## EXERCISE:
Extract the lines of the records, starting with the line that contains "Locate an element" and going on through the line that contains "panel-title-masked-input: Masked Input", and reproduce them word for word. Leave the pictures out of your answer.

"""

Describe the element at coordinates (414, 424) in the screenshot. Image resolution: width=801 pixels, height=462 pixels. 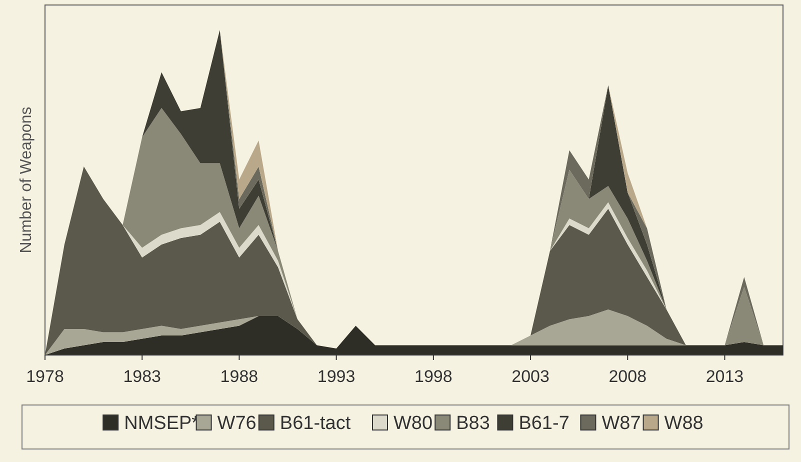
I see `legend-label: W80` at that location.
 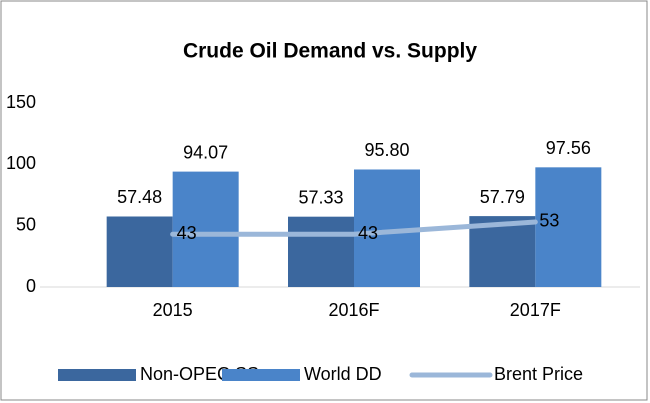 I want to click on y-tick-label: 0, so click(x=31, y=286).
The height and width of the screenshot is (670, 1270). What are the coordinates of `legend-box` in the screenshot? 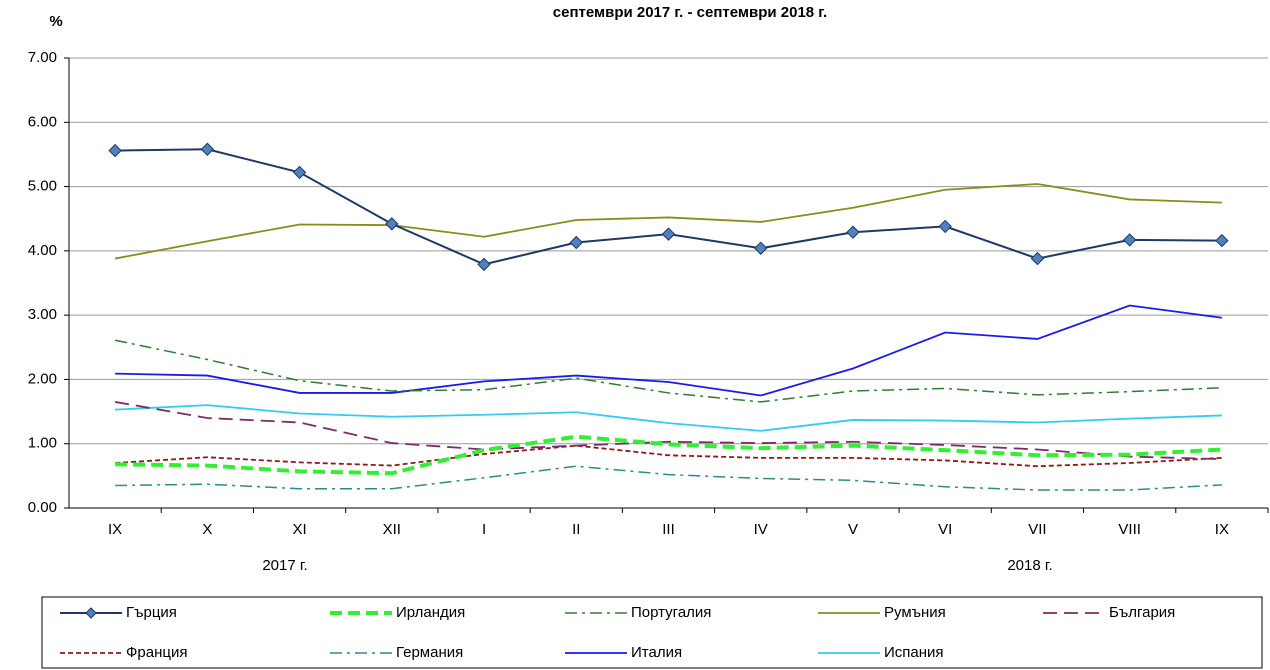 It's located at (652, 632).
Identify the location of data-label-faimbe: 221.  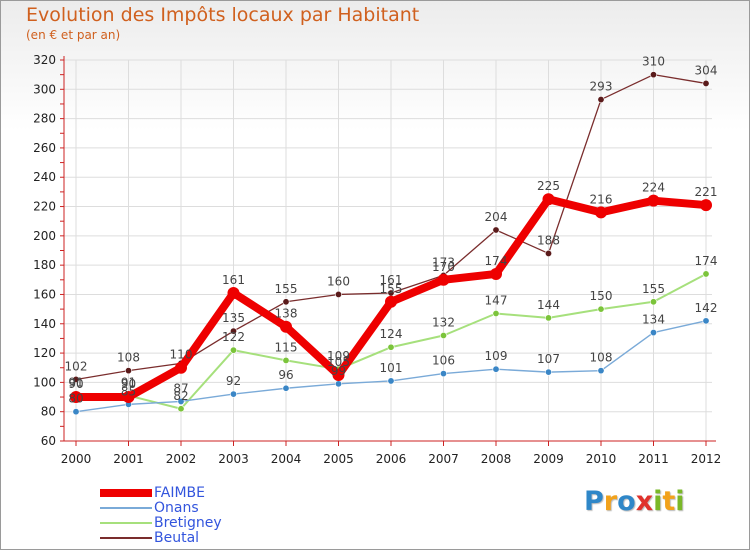
(706, 192).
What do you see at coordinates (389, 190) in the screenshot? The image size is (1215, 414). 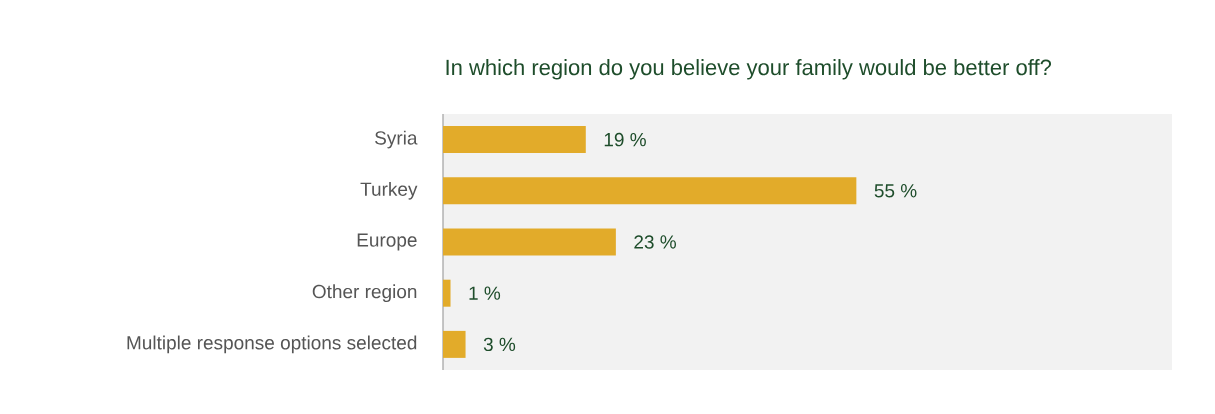 I see `y-tick-label: Turkey` at bounding box center [389, 190].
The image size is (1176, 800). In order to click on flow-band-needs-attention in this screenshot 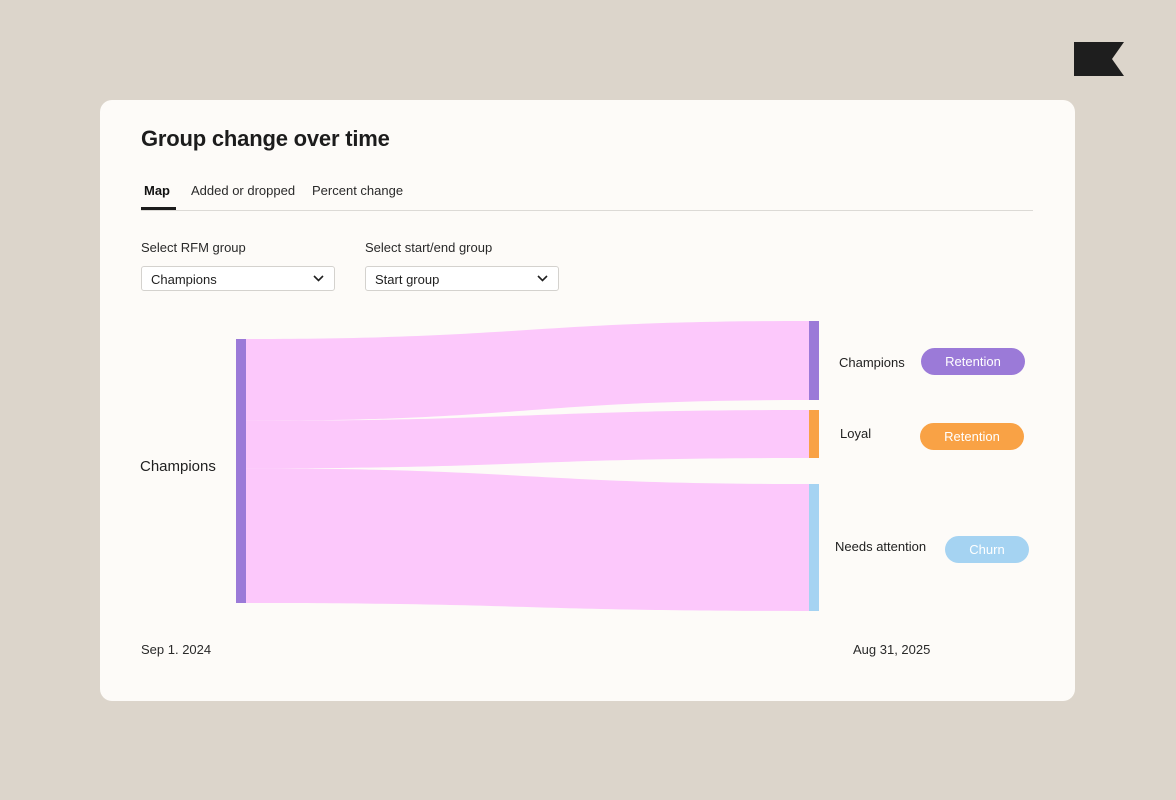, I will do `click(528, 540)`.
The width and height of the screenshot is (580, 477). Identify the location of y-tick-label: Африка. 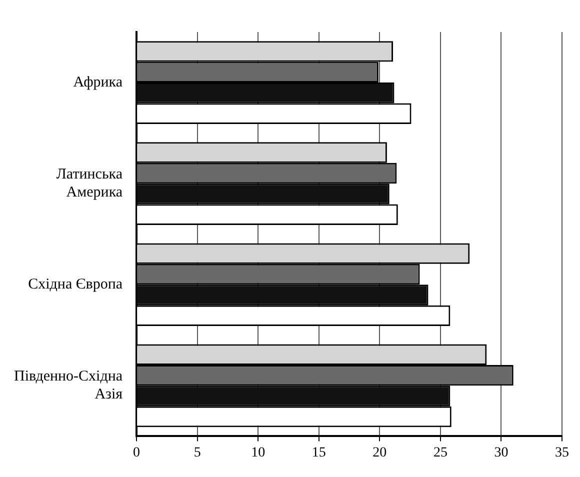
(98, 82).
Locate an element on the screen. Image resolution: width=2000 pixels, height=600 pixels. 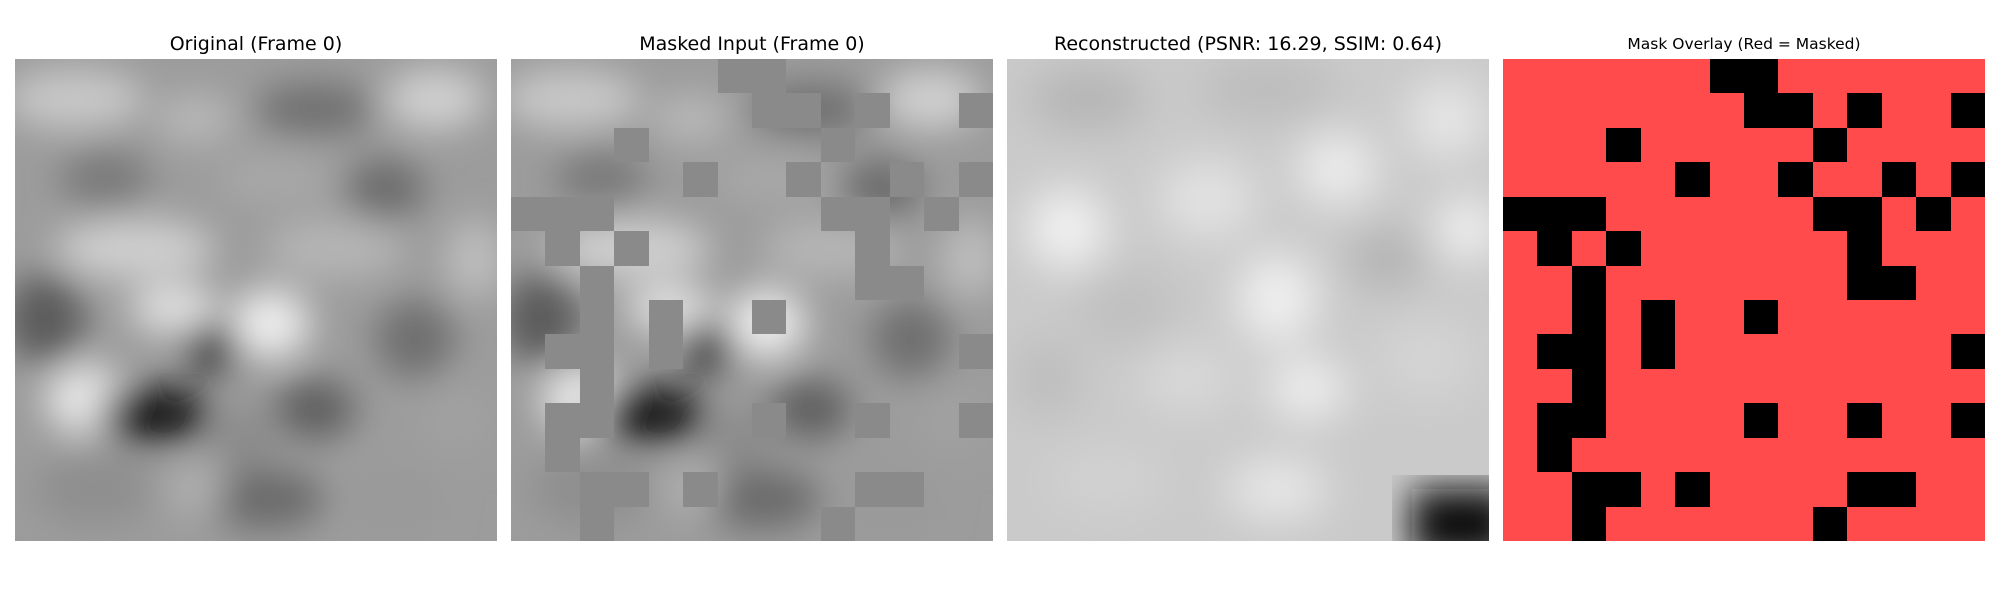
panel-title-masked-input: Masked Input (Frame 0) is located at coordinates (752, 44).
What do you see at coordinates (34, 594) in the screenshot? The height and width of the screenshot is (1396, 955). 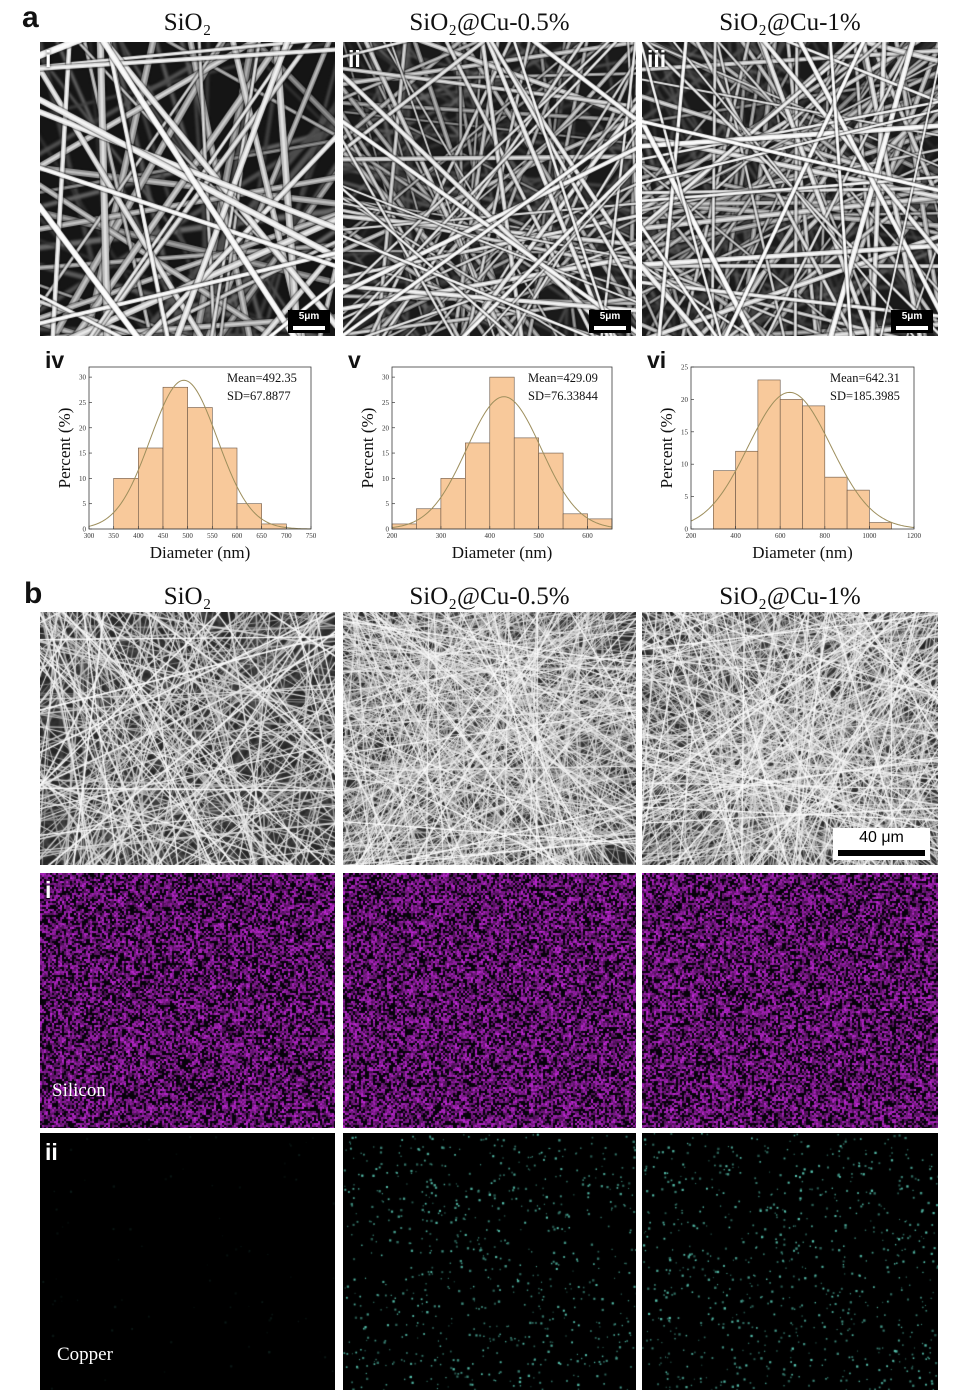 I see `panel-b-label: b` at bounding box center [34, 594].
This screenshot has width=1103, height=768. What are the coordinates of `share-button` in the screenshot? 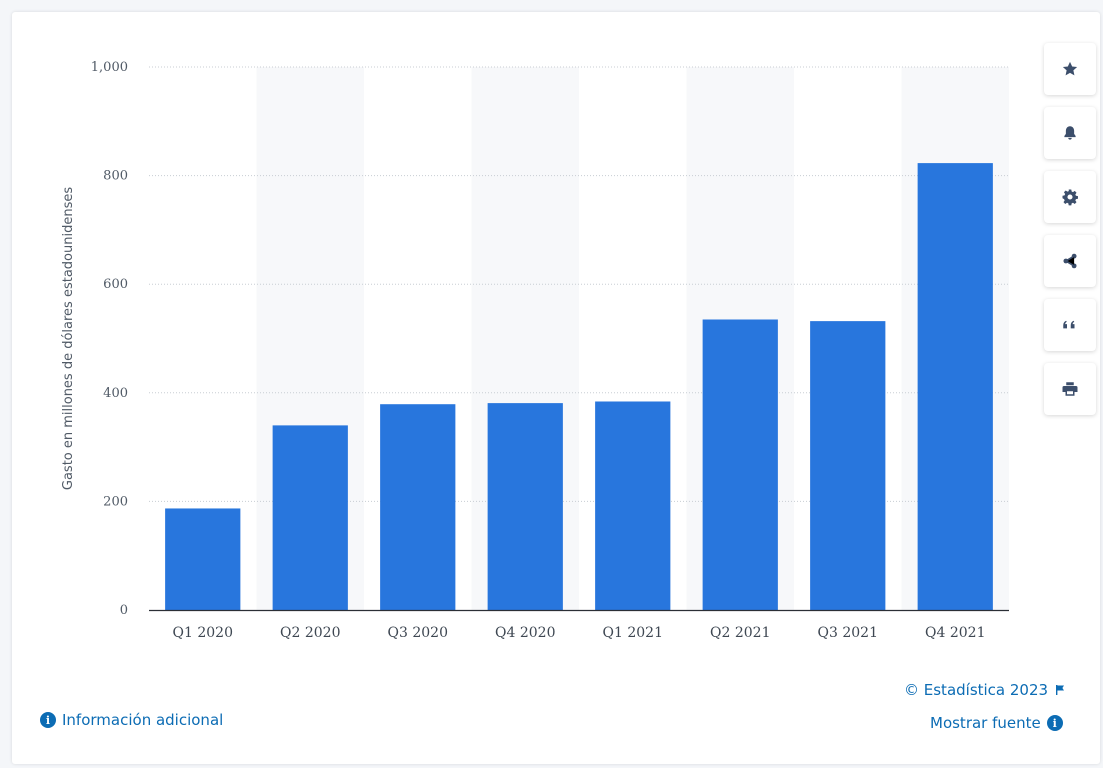 It's located at (1070, 261).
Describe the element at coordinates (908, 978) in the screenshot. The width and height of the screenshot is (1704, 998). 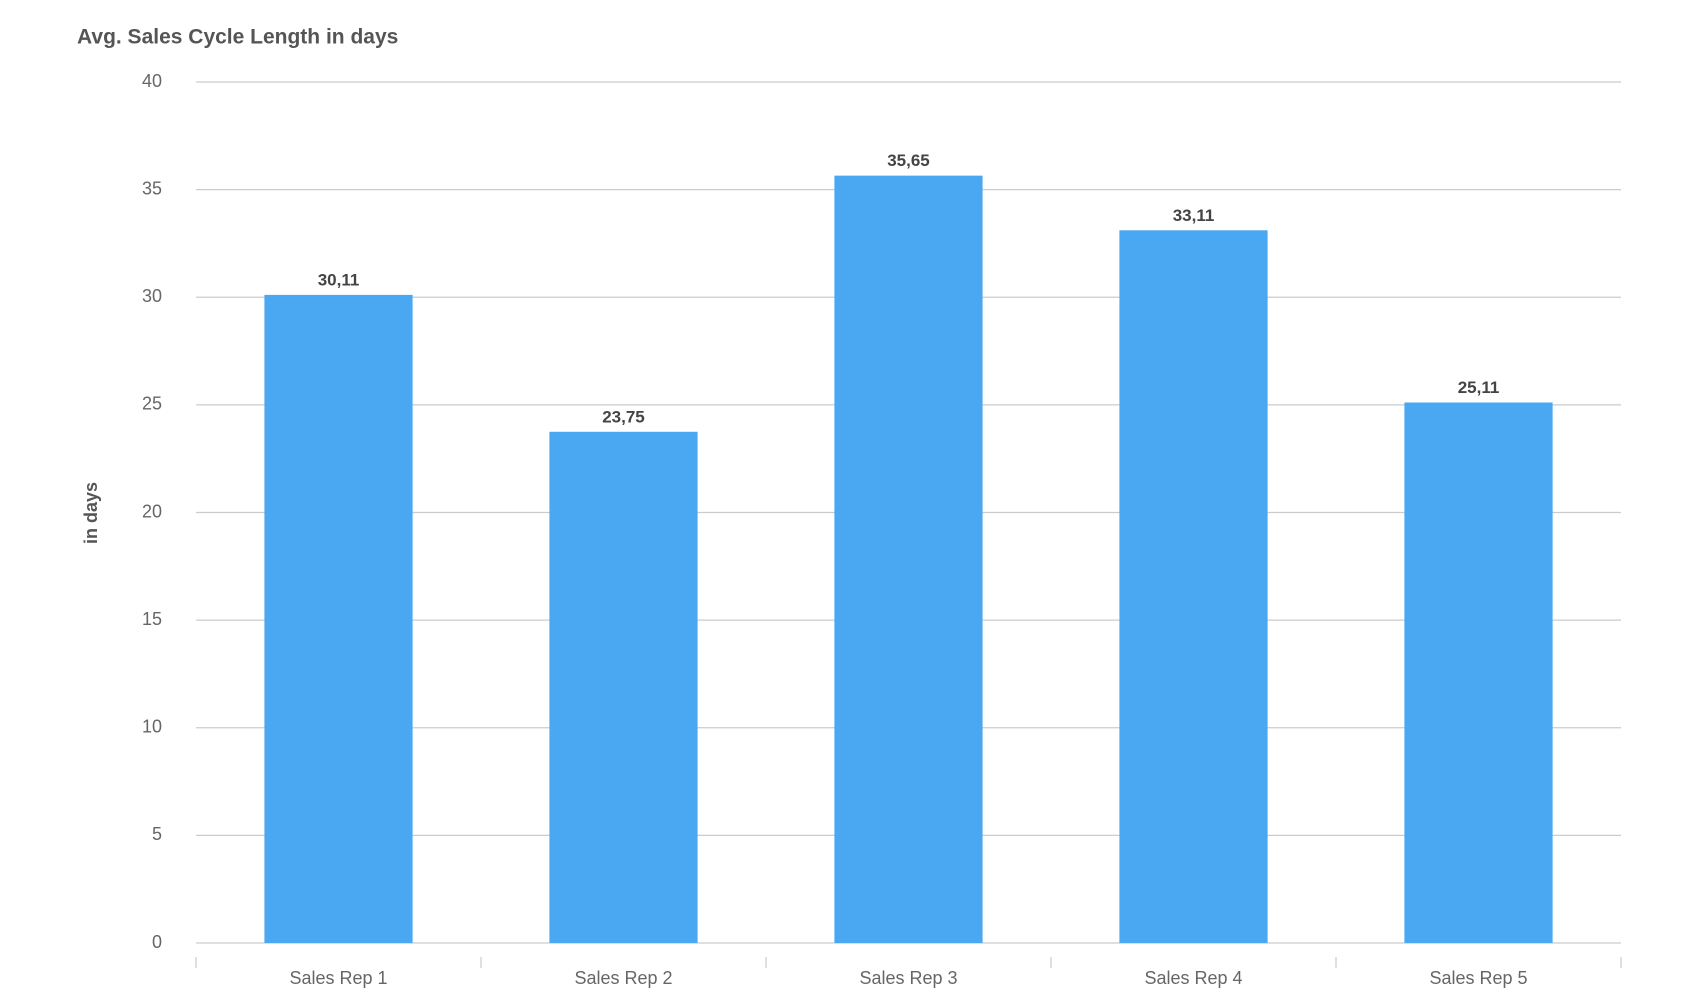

"""

## OUTPUT OF THE TASK:
Locate an element on the screen. Image resolution: width=2000 pixels, height=600 pixels. 
panel-title-masked-input: Masked Input (Frame 0) is located at coordinates (752, 44).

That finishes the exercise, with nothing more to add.